### BRANO
------------------------------------------------------------
Ricordo di Carlo Caggia

di Gianluca Virgilio

Ieri non è stato un buon Ferragosto. Alle tre di notte, mentre tutti dormivamo, Carlo Caggia ci ha lasciati. La lunga malattia ci aveva preparati a questo esito, e tuttavia l’incredulità, lo sbigottimento, il dolore per la sua morte non sono stati minori.

Il mio ricordo di Carlo Caggia risale a trent’anni fa, quando, ancora ragazzino, di domenica mattina accompagnavo mio padre presso il suo studio d’avvocato in Corso Garibaldi. Niente consulti professionali, la domenica, i discorsi erano altri. Si doveva preparare il menabò del “Corriere”, discutere con gli amici gli articoli più importanti, commentare l’andamento della politica locale. Lo studio d’avvocato, pieno di codici e di digesti, di regolamenti e incartamenti, si trasformava nella redazione del giornale della sinistra galatinese che in quegli anni (Settanta e Ottanta) faceva l’opposizione non solo al governo cittadino, ma anche all’altro giornale di Galatina, “Il Galatino”. Carlo Caggia dirigeva il “Corriere” nelle sue varie titolazioni: “Il Corriere Nuovo”, “Corriere”, “Il Corriere”. Lo vedevi sempre con la sigaretta accesa che gli pendeva dalle labbra, da cui la staccava solo per deporre la cenere o per spegnerla. Per via delle sigarette aveva la voce un po’ rauca, ed io da ragazzino ne avrei tratto qualche motivo di timore se non fossi stato rassicurato dal suo atteggiamento franco, diretto, talvolta brusco, sempre privo di quella leziosità un po’ sospetta che spesso gli adulti riservano ai ragazzini quando vogliono conquistare la loro simpatia.
------------------------------------------------------------
### VOCI ELENCATE

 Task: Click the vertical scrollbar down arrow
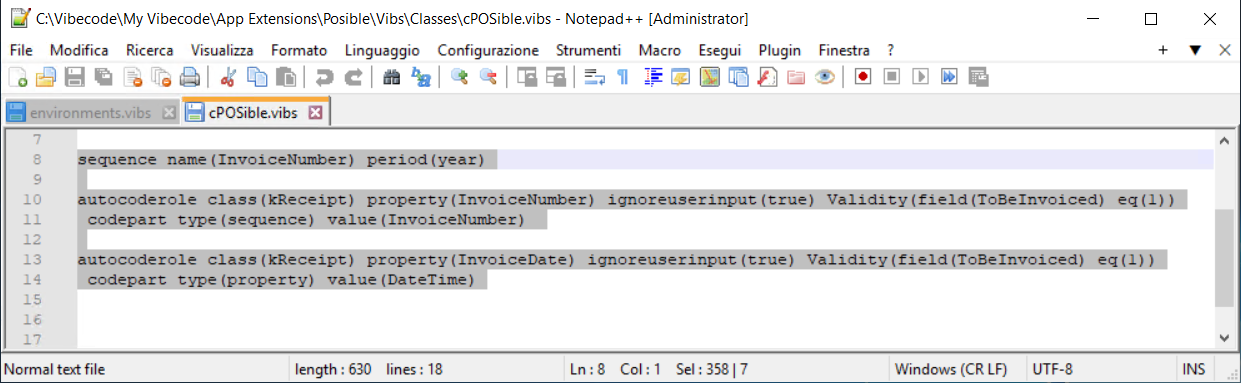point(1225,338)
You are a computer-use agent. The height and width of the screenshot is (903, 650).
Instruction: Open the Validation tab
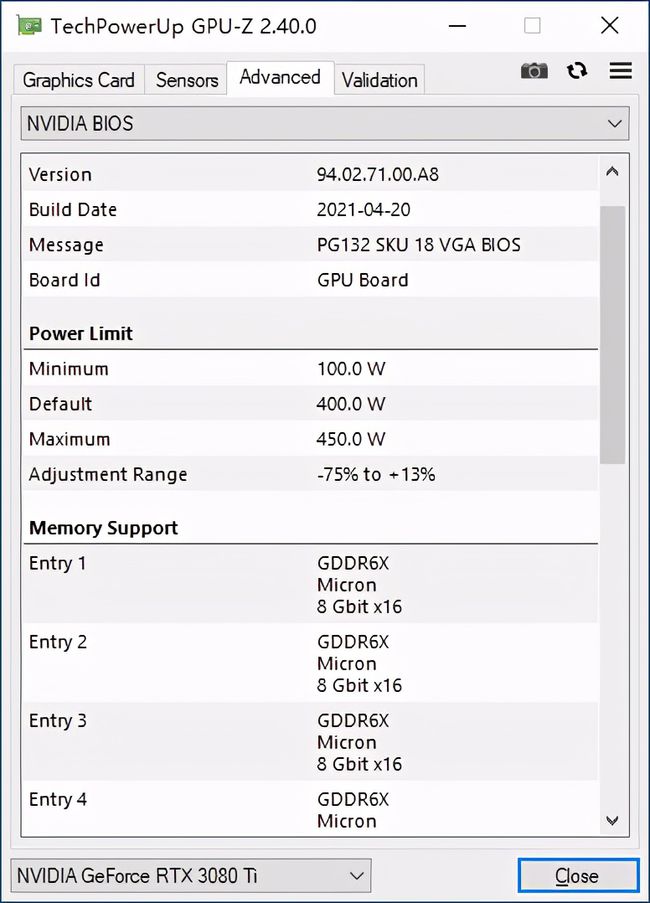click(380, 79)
------------------------------------------------------------
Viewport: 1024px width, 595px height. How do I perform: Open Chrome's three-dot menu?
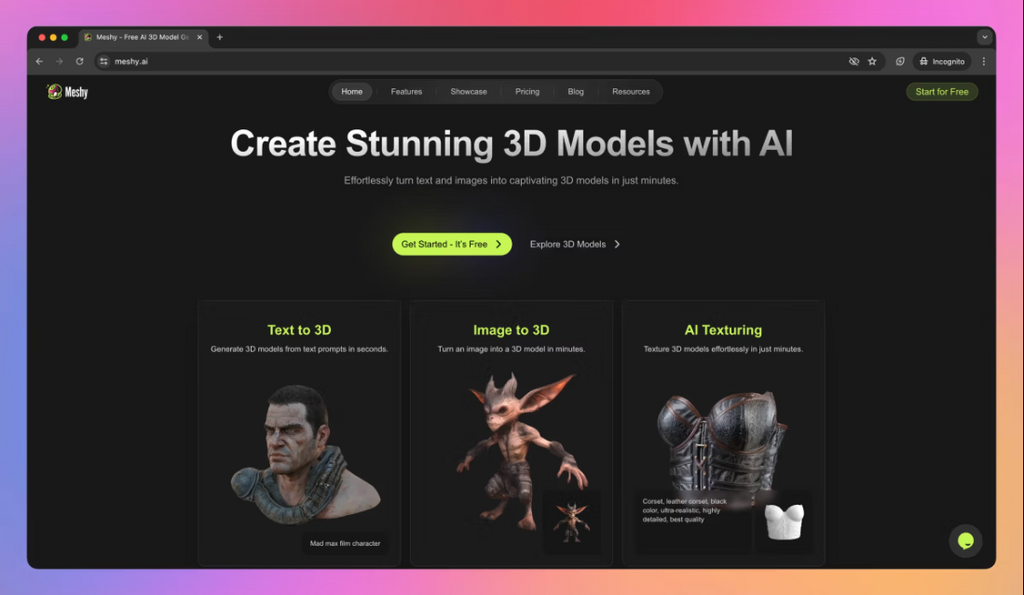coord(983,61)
------------------------------------------------------------
### CONSEGNA
Quali titolazioni del giornale diretto da Carlo Caggia sono elencate nel ricordo a lui dedicato?

### COMPITO SVOLTO
“Il Corriere Nuovo”, “Corriere”, “Il Corriere”.